Covid-19 : en Espagne, les banques alimentaires sont débordées


L’une des conséquences de la crise du coronavirus en Espagne est la difficulté pour se nourrir. Selon la fédération des associations de quartier de Madrid, 100 000 personnes se rendent régulièrement dans les services sociaux et les réseaux d’aide de quartier pour se procurer un sac de nourriture.

« Nous n’avons rien eu concernant les aides » indique Sulma Cruz, employée de maison au chômage technique pendant la pandémie. « Je dois un loyer, je n’ai pas les moyens de payer la nourriture de mes filles et toutes les dépenses« .

Elle remplissait pourtant les conditions pour recevoir la subvention spéciale de l’État, mais la saturation du service public de l’emploi retarde son allocation.

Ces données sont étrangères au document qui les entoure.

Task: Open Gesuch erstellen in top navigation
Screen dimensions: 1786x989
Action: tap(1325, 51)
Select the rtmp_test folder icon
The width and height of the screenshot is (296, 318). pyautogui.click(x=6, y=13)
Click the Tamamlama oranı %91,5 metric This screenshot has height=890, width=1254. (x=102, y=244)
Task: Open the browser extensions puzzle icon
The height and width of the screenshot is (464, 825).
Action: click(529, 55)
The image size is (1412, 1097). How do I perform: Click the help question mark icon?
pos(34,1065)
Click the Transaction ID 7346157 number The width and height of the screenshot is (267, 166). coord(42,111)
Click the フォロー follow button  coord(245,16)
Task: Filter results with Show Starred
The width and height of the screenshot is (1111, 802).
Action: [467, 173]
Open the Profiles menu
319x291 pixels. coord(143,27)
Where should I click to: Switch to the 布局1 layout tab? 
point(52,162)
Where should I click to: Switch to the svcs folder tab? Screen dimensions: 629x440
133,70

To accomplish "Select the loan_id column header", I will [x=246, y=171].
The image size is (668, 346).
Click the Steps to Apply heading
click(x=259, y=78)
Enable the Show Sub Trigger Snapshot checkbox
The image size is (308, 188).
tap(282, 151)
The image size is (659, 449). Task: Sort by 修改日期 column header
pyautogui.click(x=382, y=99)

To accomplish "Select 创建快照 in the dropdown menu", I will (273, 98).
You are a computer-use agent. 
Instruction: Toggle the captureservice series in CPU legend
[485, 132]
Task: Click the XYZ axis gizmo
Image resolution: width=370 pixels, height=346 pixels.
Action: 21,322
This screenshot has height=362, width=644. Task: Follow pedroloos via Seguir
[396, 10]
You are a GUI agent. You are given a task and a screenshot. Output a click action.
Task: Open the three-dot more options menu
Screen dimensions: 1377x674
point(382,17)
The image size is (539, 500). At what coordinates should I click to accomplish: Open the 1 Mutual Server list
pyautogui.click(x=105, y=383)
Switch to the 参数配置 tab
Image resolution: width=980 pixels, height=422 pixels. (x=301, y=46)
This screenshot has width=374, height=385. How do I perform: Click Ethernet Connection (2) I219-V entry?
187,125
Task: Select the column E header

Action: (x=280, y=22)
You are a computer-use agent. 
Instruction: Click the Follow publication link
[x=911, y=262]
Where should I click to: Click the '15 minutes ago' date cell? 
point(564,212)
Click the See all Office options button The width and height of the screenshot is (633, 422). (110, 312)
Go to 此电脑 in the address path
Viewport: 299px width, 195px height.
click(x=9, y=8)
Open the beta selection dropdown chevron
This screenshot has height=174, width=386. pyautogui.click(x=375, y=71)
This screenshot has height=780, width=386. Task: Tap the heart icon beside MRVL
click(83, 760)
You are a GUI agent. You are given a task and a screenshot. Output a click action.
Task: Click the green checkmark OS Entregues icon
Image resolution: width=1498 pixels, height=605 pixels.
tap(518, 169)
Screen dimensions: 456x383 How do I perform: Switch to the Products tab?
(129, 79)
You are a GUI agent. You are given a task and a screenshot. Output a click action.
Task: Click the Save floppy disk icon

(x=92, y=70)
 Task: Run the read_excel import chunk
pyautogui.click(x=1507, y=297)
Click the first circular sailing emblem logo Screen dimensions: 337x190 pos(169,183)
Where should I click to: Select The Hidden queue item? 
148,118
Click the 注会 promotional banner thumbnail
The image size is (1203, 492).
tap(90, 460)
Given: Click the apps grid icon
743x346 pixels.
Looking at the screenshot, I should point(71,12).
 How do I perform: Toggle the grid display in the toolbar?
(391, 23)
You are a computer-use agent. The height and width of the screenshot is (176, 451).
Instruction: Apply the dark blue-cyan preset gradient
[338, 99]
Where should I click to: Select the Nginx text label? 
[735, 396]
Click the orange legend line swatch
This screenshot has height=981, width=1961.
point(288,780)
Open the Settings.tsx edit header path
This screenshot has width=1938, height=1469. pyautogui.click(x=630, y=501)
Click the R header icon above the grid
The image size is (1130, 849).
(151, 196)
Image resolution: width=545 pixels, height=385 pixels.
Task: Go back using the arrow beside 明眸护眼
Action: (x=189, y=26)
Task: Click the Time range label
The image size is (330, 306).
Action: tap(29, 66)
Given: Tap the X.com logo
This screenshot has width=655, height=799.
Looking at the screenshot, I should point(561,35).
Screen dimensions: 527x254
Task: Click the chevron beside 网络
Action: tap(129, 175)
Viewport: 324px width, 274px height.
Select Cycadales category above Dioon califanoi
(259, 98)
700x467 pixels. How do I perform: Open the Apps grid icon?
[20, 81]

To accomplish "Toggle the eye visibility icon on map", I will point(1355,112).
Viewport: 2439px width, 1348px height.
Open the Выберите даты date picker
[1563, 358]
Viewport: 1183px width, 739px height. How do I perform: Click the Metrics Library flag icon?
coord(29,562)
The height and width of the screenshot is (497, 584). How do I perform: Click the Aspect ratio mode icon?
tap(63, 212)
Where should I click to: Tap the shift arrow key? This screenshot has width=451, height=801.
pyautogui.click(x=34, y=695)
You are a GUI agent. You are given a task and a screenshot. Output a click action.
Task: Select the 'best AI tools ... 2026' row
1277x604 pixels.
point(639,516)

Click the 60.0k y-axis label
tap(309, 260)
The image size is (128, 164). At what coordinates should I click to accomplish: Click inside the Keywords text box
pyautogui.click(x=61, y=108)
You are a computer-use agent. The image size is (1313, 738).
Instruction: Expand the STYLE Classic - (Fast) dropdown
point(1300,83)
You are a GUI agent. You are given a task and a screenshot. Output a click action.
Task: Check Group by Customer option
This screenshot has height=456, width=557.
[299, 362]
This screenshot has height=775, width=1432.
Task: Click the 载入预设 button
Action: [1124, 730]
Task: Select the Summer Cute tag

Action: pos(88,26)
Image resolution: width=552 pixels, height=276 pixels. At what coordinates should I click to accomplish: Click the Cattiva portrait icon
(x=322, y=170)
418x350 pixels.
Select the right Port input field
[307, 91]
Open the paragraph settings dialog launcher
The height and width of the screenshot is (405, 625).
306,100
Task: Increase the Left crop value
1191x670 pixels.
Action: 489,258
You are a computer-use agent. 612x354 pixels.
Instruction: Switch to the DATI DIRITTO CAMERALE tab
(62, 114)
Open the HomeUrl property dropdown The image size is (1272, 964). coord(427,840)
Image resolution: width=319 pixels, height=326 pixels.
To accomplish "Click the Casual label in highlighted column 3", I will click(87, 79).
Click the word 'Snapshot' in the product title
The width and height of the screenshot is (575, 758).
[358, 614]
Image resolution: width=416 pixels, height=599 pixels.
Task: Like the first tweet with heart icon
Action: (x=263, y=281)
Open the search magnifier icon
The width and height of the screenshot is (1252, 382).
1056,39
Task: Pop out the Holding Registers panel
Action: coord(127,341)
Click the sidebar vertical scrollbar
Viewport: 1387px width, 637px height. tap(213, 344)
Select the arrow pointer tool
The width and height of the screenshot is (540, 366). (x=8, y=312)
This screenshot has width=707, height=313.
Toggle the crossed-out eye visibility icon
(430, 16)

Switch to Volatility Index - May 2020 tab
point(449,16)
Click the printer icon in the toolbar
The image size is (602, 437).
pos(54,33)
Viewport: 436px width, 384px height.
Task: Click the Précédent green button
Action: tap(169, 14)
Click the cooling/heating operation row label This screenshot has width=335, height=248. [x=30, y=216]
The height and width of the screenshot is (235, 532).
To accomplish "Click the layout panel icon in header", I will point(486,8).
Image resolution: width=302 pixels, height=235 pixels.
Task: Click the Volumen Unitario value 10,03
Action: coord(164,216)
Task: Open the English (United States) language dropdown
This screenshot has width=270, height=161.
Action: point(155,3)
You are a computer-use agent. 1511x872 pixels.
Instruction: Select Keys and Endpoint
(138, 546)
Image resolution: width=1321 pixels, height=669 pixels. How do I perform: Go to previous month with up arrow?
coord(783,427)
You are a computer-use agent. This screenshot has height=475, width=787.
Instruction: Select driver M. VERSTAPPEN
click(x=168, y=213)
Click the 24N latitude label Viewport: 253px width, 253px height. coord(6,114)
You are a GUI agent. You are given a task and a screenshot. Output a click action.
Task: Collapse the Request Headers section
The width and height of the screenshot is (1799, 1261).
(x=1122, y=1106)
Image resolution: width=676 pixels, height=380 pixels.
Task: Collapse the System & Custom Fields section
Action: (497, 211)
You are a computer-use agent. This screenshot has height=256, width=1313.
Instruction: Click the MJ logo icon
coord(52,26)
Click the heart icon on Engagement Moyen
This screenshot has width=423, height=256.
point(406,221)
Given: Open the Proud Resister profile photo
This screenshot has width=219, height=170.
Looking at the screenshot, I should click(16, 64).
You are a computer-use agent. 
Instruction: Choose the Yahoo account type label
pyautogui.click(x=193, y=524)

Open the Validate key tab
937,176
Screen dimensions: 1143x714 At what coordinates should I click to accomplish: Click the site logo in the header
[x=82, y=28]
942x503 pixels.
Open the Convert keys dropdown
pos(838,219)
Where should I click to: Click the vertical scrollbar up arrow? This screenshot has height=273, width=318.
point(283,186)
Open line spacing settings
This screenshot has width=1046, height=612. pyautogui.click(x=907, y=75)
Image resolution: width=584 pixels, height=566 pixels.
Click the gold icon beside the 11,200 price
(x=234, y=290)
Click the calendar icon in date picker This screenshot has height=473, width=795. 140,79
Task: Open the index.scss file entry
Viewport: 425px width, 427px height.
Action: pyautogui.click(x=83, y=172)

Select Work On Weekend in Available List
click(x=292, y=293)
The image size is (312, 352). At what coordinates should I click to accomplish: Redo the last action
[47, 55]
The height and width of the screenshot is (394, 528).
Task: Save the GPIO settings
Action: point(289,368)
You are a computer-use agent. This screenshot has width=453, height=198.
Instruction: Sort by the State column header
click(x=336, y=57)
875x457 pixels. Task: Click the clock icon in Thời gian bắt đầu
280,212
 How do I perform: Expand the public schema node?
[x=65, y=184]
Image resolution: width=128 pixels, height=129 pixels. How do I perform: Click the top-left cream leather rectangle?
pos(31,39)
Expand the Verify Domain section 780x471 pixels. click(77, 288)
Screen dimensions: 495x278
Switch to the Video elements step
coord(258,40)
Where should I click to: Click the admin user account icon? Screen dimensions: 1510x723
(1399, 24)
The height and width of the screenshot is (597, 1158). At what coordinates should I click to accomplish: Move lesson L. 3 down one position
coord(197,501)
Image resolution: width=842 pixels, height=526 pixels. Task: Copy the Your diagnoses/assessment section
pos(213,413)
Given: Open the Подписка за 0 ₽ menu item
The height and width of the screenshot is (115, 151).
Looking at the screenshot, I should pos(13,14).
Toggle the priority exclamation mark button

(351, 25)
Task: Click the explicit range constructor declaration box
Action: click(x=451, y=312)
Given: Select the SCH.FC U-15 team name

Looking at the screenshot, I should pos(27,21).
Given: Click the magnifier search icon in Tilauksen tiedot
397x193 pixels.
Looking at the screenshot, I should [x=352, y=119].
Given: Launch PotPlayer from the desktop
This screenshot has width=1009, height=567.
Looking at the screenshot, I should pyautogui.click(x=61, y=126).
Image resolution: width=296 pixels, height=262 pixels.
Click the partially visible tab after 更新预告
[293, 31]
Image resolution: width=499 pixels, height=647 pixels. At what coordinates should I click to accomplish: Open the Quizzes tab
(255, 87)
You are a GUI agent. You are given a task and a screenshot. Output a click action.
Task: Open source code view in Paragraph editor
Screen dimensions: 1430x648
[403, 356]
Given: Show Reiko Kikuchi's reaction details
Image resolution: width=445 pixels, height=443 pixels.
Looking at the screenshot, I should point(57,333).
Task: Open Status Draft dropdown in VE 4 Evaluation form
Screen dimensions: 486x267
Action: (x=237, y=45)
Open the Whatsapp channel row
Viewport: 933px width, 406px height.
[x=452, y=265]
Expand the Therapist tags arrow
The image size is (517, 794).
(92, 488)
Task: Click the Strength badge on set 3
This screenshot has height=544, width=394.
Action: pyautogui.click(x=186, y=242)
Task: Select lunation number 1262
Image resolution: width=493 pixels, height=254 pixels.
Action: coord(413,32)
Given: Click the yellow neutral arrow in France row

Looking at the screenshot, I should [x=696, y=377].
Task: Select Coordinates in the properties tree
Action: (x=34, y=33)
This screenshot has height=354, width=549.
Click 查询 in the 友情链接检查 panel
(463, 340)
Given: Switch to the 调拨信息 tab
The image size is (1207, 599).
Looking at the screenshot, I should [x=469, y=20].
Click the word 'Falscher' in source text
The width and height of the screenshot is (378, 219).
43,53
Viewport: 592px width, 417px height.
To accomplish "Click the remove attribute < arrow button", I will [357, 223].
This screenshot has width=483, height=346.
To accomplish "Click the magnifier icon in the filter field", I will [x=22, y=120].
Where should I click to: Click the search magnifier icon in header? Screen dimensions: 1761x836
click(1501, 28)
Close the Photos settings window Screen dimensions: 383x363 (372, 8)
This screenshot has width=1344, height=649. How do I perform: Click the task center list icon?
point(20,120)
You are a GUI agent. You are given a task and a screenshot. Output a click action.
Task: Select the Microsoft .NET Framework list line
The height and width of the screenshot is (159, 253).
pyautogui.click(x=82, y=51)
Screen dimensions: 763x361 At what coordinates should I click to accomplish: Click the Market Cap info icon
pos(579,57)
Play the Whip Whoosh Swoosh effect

Sa situation avant la pandémie était déjà compliquée. Salvadorienne, elle a émigré de son pays à la mort de son mari et survit en louant une chambre avec ses deux filles dans une colocation.

Certains évitent d’aller dans les services sociaux

Selon l’association de voisinage du quartier d’Aluche à Madrid, certains n’ont pas accès aux allocations de l’Etat ou ont peur d’utiliser les services sociaux. « Il y a des gens qui ont essayé d’accéder aux services sociaux, mais ils sont débordés et n’acceptent pas plus de gens » explique Alba Diéz, bénévole.

« Peut-être qu’ils ne peuvent tout simplement pas parce qu’ils pourraient avoir un problème juridique. Il y a des gens qui n’ont pas de papiers et ne peuvent pas aller aux services sociaux« .

Résultat, les réseaux d’entraide de quartier débordent. À Aluche, le nombre de sacs de provisions fourni aux personnes dans le besoin a quadruplé en seulement un mois.

Selon le programme de stabilité envoyé par le gouvernement espagnol à Bruxelles, plus de 7 millions de personnes ont demandé une allocation au gouvernement, soit parce qu’elles ont cessé leur activité, soit parce qu’elles sont devenus temporairement ou indéfiniment sans emploi. Mais cette statistique ne prend pas en compte les travailleurs invisibles, ceux qui n’ont pas de contrat de travail, beaucoup d’entre eux attendent ici dans les files d’attente.